Pazara giden kadınların birçoğu domatesi 2 liraya satan köylüye nerede ise otomatik olarak “1,5 liraya olmaz mı?” diye sorarlar. İşte bu sadece bencilliktir. Halkımız pazarlığı çoğunlukla köylülerle yapar. Bu bencilliğin kişisel ve toplumsal olarak pek yararı olmuyor. Çünkü tüketicinin birçok üründe pazarlık etme gücü sıfır. Olay sadece fiyat da değil. Aldığımız domateste ne kadar tarım ilacı (yani zehir) olduğu daha da önemlidir. Halk bu konuda uyuşturuluyor. Gıdalarda belli bir düzeyde tarım ilacının (zehirin) zararlı olmadığı ne yazık ki bazı akademik çevrelerce bile desteklenen bir görüş. Gıda Tarım ve Hayvancılık Bakanlığı ise TV’lerde yayınladığı videolarla “her şey kontrol altında” yanlış mesajını sık sık veriyor.
Ekolojik sorunlara karşı mücadele eden, mitinge giden, imza veren, rapor hazırlayan aydınlarımızın önemli bir kesimi ise AVM’lere veya pazarlara gidip zehir yüklü domatesleri almaya devam ediyorlar. Kendi hayatları söz konusu olduğunda hemen hemen hiçbir şey yapmayanların sayısı epeyce. İstiyoruz ki bu aydınlarımız da bencil olsunlar. Ancak sıradan bir bencillik değil, aydınlanmış bencillik beklediğimiz.

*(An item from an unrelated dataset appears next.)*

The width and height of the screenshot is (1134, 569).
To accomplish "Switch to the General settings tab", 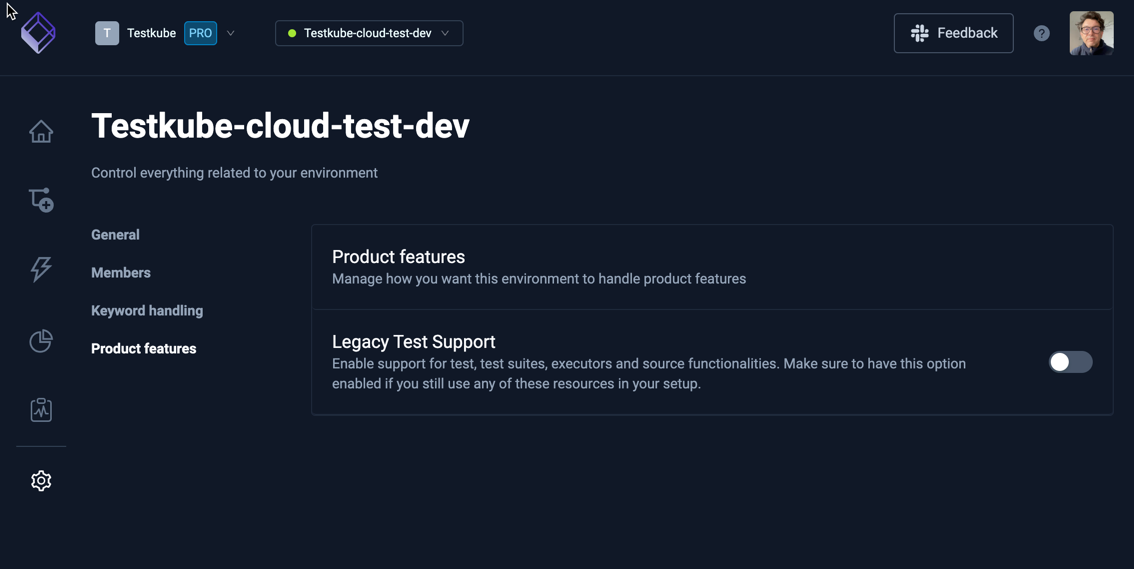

Bir taraftan meydanlarda direnmek, diğer yandan da hayatlarımızı olabildiğince iyileştirmek mümkün. Eğer yaşamımızı değiştirmek için bir şey yapamıyorsak başka bir dünyanın olabileceğine toplumu nasıl ikna edeceğiz. Şimdilerde kentlerimizde “topluluk destekli tarım” grupları çoğalıyor. Bir grup tüketici örgütlenerek ekolojik üretim yapan çiftçilerle bağ kuruyor. Her hafta sebze, meyve, süt vb. birçok ürünü doğrudan çiftçiden alıyorlar. İstanbul, Ankara, İzmir, Balıkesir, Çanakkale’de böyle gıda grupları var. Örneğin İstanbul’da Boğaziçi Tüketim Kooperatifi (kısaca BÜKOOP), Bir Umut Derneği, Yeryüzü Derneği Tüketim Birliği, Ankara’da Doğal Besin, Bilinçli Beslenme Grubu (DBB) ve Güneşköy, Çanakkale’de Çanakkale Ekolojik Yaşam İnisyatifi (ÇAYEK), İzmir’de İzmir Doğa ve İnsan Dostu Gıda Grubu ve Batı İzmir Topluluk Destekli Tarım Grubu (BİTOT), Balıkesir’de Yaşam Dostu Ürün Dayanışma Üretim ve Paylaşım Grubu bunlardan bazıları.
Bu sisteme dayanışma ekonomisi de denebilir. Bu gruplardaki insanlar da bencildir. Ancak bu aydınlanmış bir bencilliktir. Köylünün elinden malı ucuza kapatmayı düşünmez. Fiyat belirlenmesinde pazarlıklar çoğu zaman aşağıya doğru değil, yukarı doğru yapılır. Sütü 2 liradan satmayı teklif eden çiftçiye “2,5 TL. verelim” denir. Çiftçi süt şirketine satsa 1.25 TL alacaktır. Siz marketten organik süt alırsanız 4 TL dolayında fiyat ödeyeceksiniz. Çiftçiden sütü 2 TL’dan süt almaya çalışırsanız ya çiftçi ekolojik üretimi gizlice terk edecektir veya kente göç edip işi tamamen bırakacaktır. Aydınlanmış bencillik yapan bu grup üyeleri çiftçiye çeşitli şekillerde destek olmaya da çalışacaktır. Örneğin grupça para toplayıp çiftçiye faizsiz kredi açmak, tarımda karşılaştıkları sorunları çözmeye çalışmak, yeni müşteriler bulmasını sağlamak, yeni ürünler üretmesini sağlamak, ürünlerini işleyerek satmasına yardımcı olmak gibi birçok konuda yardımcı olabilecektir.